[Stored items from a collection]
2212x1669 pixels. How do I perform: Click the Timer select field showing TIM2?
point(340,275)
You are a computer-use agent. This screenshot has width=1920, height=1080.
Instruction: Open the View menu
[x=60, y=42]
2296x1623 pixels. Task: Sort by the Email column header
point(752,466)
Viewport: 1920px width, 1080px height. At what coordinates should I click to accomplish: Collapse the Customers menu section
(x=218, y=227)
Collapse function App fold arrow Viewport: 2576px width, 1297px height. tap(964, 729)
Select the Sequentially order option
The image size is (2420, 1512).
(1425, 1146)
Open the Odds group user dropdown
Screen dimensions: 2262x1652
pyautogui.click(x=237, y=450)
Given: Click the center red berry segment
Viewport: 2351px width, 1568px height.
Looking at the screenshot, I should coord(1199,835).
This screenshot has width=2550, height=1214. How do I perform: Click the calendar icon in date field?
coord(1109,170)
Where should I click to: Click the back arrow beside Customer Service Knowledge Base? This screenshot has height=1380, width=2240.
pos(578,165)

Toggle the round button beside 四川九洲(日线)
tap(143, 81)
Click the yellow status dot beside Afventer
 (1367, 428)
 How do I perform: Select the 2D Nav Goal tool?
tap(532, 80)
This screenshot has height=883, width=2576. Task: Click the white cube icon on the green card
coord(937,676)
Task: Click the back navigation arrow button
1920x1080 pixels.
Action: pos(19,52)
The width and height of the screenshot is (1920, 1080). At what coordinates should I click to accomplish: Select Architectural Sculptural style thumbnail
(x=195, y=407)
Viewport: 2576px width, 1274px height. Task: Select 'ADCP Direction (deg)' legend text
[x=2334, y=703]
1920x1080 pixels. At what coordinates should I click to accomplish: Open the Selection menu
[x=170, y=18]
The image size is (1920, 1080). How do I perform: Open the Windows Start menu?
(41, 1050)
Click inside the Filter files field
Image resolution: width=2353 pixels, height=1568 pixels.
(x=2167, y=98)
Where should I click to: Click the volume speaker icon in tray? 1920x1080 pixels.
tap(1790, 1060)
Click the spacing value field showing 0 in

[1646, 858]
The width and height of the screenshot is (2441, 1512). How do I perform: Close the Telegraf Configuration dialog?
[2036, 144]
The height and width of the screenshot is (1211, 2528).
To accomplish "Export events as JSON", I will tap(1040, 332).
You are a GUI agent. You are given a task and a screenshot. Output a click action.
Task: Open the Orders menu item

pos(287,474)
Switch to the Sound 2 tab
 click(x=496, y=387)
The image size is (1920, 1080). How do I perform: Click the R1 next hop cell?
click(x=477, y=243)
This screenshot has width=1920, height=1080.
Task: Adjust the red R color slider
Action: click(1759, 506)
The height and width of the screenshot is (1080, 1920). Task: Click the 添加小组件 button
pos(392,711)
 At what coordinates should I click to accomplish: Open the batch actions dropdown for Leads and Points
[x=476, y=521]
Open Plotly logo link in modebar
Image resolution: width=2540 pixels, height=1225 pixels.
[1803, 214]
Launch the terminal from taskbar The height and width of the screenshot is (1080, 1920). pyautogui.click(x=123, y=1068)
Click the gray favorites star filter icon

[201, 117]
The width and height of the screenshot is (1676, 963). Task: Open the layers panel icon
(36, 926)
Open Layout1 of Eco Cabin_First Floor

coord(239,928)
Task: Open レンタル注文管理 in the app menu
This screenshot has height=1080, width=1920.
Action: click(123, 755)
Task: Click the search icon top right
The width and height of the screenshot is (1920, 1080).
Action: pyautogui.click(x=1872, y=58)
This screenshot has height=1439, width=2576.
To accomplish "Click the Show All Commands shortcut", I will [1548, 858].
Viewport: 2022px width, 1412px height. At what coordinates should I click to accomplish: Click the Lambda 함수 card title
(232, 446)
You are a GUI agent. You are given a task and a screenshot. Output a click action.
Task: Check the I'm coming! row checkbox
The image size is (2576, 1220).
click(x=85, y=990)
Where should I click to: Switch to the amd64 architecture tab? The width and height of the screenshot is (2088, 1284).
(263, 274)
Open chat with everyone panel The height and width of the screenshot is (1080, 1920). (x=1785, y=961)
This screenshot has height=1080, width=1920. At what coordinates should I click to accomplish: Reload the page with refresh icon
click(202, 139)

**Exercise directions**
Set down each entry again, unchanged.

**Answer area**
2212x1669 pixels. How do I perform: Click the Timer select field showing TIM2?
point(340,275)
You are a computer-use agent. This screenshot has width=1920, height=1080.
Instruction: Open the View menu
[x=60, y=42]
2296x1623 pixels. Task: Sort by the Email column header
point(752,466)
Viewport: 1920px width, 1080px height. At what coordinates should I click to accomplish: Collapse the Customers menu section
(x=218, y=227)
Collapse function App fold arrow Viewport: 2576px width, 1297px height. tap(964, 729)
Select the Sequentially order option
The image size is (2420, 1512).
(1425, 1146)
Open the Odds group user dropdown
Screen dimensions: 2262x1652
pyautogui.click(x=237, y=450)
Given: Click the center red berry segment
Viewport: 2351px width, 1568px height.
Looking at the screenshot, I should coord(1199,835).
This screenshot has width=2550, height=1214. How do I perform: Click the calendar icon in date field?
coord(1109,170)
Where should I click to: Click the back arrow beside Customer Service Knowledge Base? This screenshot has height=1380, width=2240.
pos(578,165)

Toggle the round button beside 四川九洲(日线)
tap(143, 81)
Click the yellow status dot beside Afventer
 (1367, 428)
 How do I perform: Select the 2D Nav Goal tool?
tap(532, 80)
This screenshot has height=883, width=2576. Task: Click the white cube icon on the green card
coord(937,676)
Task: Click the back navigation arrow button
1920x1080 pixels.
Action: pos(19,52)
The width and height of the screenshot is (1920, 1080). At what coordinates should I click to accomplish: Select Architectural Sculptural style thumbnail
(x=195, y=407)
Viewport: 2576px width, 1274px height. Task: Select 'ADCP Direction (deg)' legend text
[x=2334, y=703]
1920x1080 pixels. At what coordinates should I click to accomplish: Open the Selection menu
[x=170, y=18]
The image size is (1920, 1080). How do I perform: Open the Windows Start menu?
(41, 1050)
Click inside the Filter files field
Image resolution: width=2353 pixels, height=1568 pixels.
(x=2167, y=98)
Where should I click to: Click the volume speaker icon in tray? 1920x1080 pixels.
tap(1790, 1060)
Click the spacing value field showing 0 in

[1646, 858]
The width and height of the screenshot is (2441, 1512). How do I perform: Close the Telegraf Configuration dialog?
[2036, 144]
The height and width of the screenshot is (1211, 2528).
To accomplish "Export events as JSON", I will tap(1040, 332).
You are a GUI agent. You are given a task and a screenshot. Output a click action.
Task: Open the Orders menu item

pos(287,474)
Switch to the Sound 2 tab
 click(x=496, y=387)
The image size is (1920, 1080). How do I perform: Click the R1 next hop cell?
click(x=477, y=243)
This screenshot has width=1920, height=1080.
Task: Adjust the red R color slider
Action: click(1759, 506)
The height and width of the screenshot is (1080, 1920). Task: Click the 添加小组件 button
pos(392,711)
 At what coordinates should I click to accomplish: Open the batch actions dropdown for Leads and Points
[x=476, y=521]
Open Plotly logo link in modebar
Image resolution: width=2540 pixels, height=1225 pixels.
[1803, 214]
Launch the terminal from taskbar The height and width of the screenshot is (1080, 1920). pyautogui.click(x=123, y=1068)
Click the gray favorites star filter icon

[201, 117]
The width and height of the screenshot is (1676, 963). Task: Open the layers panel icon
(36, 926)
Open Layout1 of Eco Cabin_First Floor

coord(239,928)
Task: Open レンタル注文管理 in the app menu
This screenshot has height=1080, width=1920.
Action: click(123, 755)
Task: Click the search icon top right
The width and height of the screenshot is (1920, 1080).
Action: pyautogui.click(x=1872, y=58)
This screenshot has height=1439, width=2576.
To accomplish "Click the Show All Commands shortcut", I will [1548, 858].
Viewport: 2022px width, 1412px height. At what coordinates should I click to accomplish: Click the Lambda 함수 card title
(232, 446)
You are a GUI agent. You are given a task and a screenshot. Output a click action.
Task: Check the I'm coming! row checkbox
The image size is (2576, 1220).
click(x=85, y=990)
Where should I click to: Switch to the amd64 architecture tab? The width and height of the screenshot is (2088, 1284).
(263, 274)
Open chat with everyone panel The height and width of the screenshot is (1080, 1920). (x=1785, y=961)
This screenshot has height=1080, width=1920. At what coordinates should I click to accomplish: Reload the page with refresh icon
click(202, 139)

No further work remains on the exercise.